ローマの南側の城壁の外に非カトリック教徒の墓地がある。ローマが法王領だった時代にカトリック教徒以外は城壁内に埋葬できなかった名残である。
この墓地を訪れる人々のお目当ては英国ロマン派詩人ジョン・キーツ(1795~1821年)とパーシー・シェリー(1792~1822年)の墓である。キーツは貧しく結核の家系を持つ家に生まれ、ローマに転地療養に来たのだが、ローマの名所スペイン階段の下の右側の家(現在はキーツおよびシェリー博物館になっている)で25歳の若さで結核のため死んだ。
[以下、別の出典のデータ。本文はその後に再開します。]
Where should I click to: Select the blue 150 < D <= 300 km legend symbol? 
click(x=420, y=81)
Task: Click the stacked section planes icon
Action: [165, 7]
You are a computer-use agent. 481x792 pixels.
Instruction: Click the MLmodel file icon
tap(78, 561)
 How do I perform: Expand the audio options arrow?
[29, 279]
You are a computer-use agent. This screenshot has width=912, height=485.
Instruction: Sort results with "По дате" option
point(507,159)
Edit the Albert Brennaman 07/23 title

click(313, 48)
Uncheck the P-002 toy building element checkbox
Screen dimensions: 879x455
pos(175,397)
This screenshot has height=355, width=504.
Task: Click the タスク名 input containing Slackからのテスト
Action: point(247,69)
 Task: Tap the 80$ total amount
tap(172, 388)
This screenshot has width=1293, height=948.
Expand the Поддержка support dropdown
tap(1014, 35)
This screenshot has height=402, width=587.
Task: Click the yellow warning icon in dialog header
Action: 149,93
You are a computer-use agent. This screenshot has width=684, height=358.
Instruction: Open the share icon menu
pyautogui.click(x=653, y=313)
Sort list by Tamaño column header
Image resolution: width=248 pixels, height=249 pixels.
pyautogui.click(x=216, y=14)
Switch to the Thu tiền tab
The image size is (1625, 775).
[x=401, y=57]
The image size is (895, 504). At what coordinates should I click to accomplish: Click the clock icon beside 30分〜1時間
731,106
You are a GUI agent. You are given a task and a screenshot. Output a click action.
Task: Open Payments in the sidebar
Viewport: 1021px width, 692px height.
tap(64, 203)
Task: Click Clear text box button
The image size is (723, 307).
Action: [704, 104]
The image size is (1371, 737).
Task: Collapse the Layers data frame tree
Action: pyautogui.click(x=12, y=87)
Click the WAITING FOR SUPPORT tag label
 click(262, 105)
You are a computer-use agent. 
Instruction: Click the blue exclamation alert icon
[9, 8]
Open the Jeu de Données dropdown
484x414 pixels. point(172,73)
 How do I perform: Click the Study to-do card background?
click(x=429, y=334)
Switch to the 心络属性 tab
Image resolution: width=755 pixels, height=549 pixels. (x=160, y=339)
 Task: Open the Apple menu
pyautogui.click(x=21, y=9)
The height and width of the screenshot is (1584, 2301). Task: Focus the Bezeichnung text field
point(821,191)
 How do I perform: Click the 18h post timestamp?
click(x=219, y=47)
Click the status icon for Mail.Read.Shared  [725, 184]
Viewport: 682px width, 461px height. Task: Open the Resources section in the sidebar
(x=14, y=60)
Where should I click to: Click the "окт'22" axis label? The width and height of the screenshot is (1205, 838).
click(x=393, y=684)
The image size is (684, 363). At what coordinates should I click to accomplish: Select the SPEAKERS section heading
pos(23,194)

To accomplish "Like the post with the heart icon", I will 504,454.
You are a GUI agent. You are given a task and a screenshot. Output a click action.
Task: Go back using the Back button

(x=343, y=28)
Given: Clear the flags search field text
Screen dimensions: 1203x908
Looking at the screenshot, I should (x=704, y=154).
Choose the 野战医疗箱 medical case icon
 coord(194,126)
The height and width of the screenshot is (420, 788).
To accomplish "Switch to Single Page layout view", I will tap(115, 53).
一方、裕福な貴族の家庭に生まれたシェリーは、困難を乗り越えて結婚した妻メアリーを伴いイタリア各地を回った末、ラ・スペーツィア湾に面したレリチェに居を構えたが、1822年7月8日、新造したヨットでリボルノ港から帰る途中に突然の嵐に巻き込まれ、29歳の若さで溺死した。遺体は海岸で荼毘(だび)に付され、遺骨はローマの非カトリック教徒墓地に葬られた。
なお、メアリー夫人はイタリアに来る前の1817年、スイスのレマン湖の畔(ほとり)にバイロン卿が借りていた別荘に夫と滞在中、後世の怪奇映画や怪奇小説の元となる「フランケンシュタイン、あるいは現代のプロメテウス」を書き上げていた。